Asset owners revisit opportunities in today's volatility
Persisting market volatility and the economic slowdown in China are creating attractive opportunities for asset owners across Asia Pacific. Pension funds in Asia Pacific are adopting various approaches to tap the emerging opportunities and meet their long-term objectives, State Street’s new Asset Owners Survey shows.
The survey, conducted by Longitude Research, reveals that more than two thirds of respondents in Japan (69%) are seeking higher-risk, higher-return strategies, while their counterparts in Australia, Singapore and Hong Kong are seizing the volatility to de-risk some of their portfolios.
These factors are paving the way for some asset owners to increase their exposure to various alternative investment asset classes where valuations for the long term are looking comparatively attractive.
Our survey finds that over the next three years, at least half of pension funds in the region plan to increase their exposure in private equity (57%), infrastructure (54%) and funds of hedge funds (50%).
Nearly eight in 10 respondents in Singapore and Hong Kong plan to increase their exposure to single-manager hedge funds.
Understanding the challenges
As some asset owners increase their allocation to higher-risk, higher-return strategies, they will have important considerations for their governance capabilities.
Pension funds will be moving away from the more transparent volatility-based risk management with mark-to-market prices and shifting more into mark-to-model, where they have to change their performance and risk metrics.
Only 9% of asset owners in Asia Pacific rated highly the knowledge and expertise of their institution’s governing fiduciaries on alternative assets.
Twenty-seven percent rated them highly for understanding risks facing the retirement fund, but this falls to 22% for their ability to think beyond short-term issues to address longer-term, strategic factors affecting the portfolio.
Only 14% of asset owners highly rated their governing fiduciaries’ ability to accurately assess the performance of external investment managers.
Upgrading governance areas
As asset owners increase asset allocations to less transparent asset classes, including alternatives, there will be greater need to overhaul their governance procedures and frameworks.

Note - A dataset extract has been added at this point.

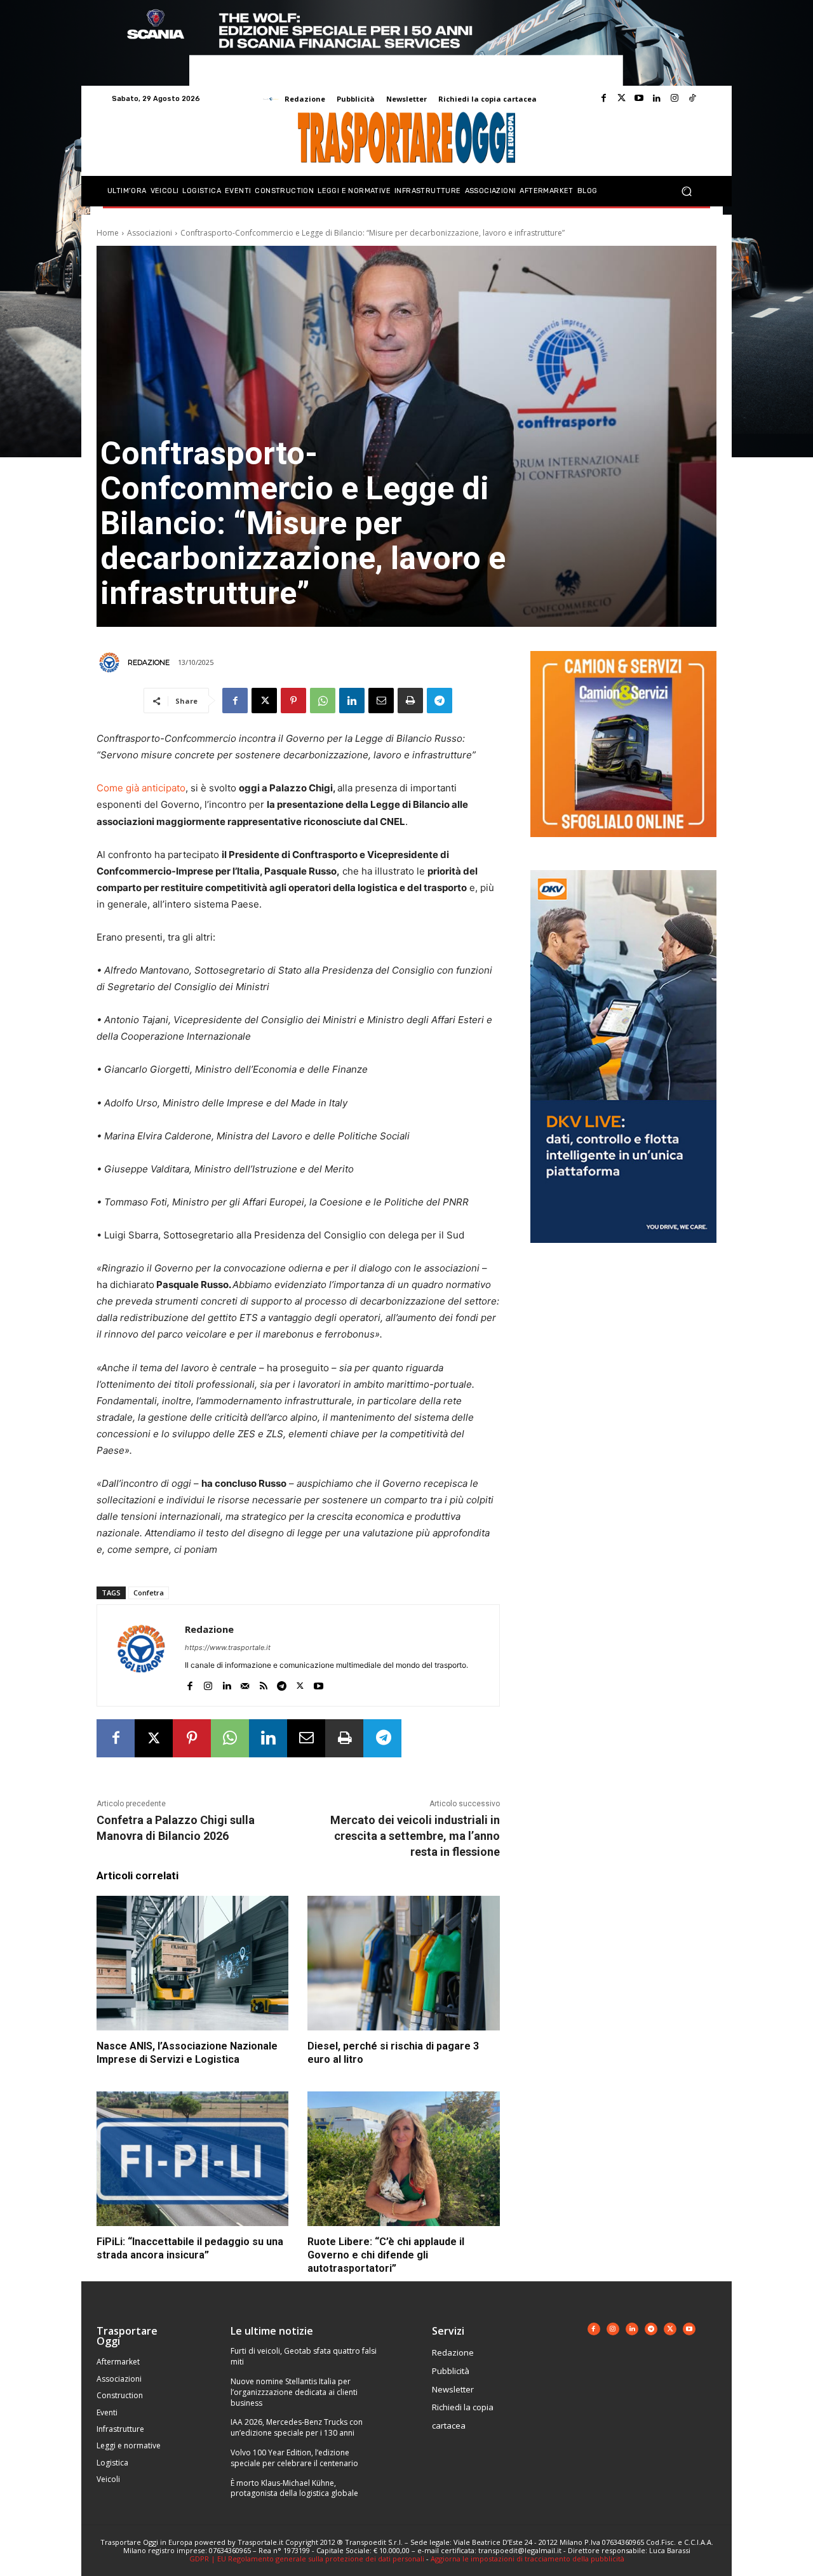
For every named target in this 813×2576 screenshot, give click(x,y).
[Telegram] (439, 700)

A majority will be focused on adjusting responsibilities between the board and management, increasing training and education for the board, giving greater autonomy to the investment function, and improving transparency to members.
Asset owners also require necessary analytics and performance tools to make strategic steps in managing their risks and opportunities.
A majority of respondents in Australia (78%) and a significant number in Japan (46%) will continue to apply risk factor analysis to their portfolio. Meanwhile, more than half in both Singapore and Hong Kong are already utilising such tools but plan to discontinue those as they de-risk.
ESG in the investing landscape
Supporting their commitment to high and sustainable investment standards, pension funds in markets such as Australia (96%) and Japan (73%) have moderate or high interest in environmental, social and governance (ESG) investing over the next three years.
According to the Global Sustainable Investment Review 2014, the sustainable investment market grew from US$13.3 trillion at the outset of 2012 to US$21.4 trillion at the start of 2014 and from 21.5% to 30.2% of professionally managed assets.
Asset owners know that ESG investing can deliver strong, sustainable returns, if applied intelligently. And implementing successful ESG strategies will require a new approach to analysing investment decisions that many pension funds may not be equipped for today.
Pension funds will need front office personnel capable of applying new analytical lenses to select the assets that will perform in the sustainable economy of the future.
This increasing focus on sustainable investing is creating strong demand for managers with capabilities in ESG investing. Sixty-three percent of respondents in Asia Pacific say they would consider hiring a manager with ESG capabilities over one that does not have that capacity.
Thus the region’s pension funds will face huge competition in attracting more specialist talent. Luring the right calibre of staff from high-paying investment banks, asset managers and consultancies into their ranks will not be easy.
In today’s environment, market volatility can create investment opportunities as good-quality assets at more reasonable valuations become available to investors.
In order to be fully prepared for the challenging and changing investment markets, asset owners must upgrade their governance frameworks and procedures. They must also reconsider their talent acquisition schemes to attract the best talent.
This approach will help them to ensure they will be fully prepared to invest effectively to generate investment returns that will help them to deliver suitable retirement outcomes to their members.
This article was published on Ignites Asia on 23 February 2016.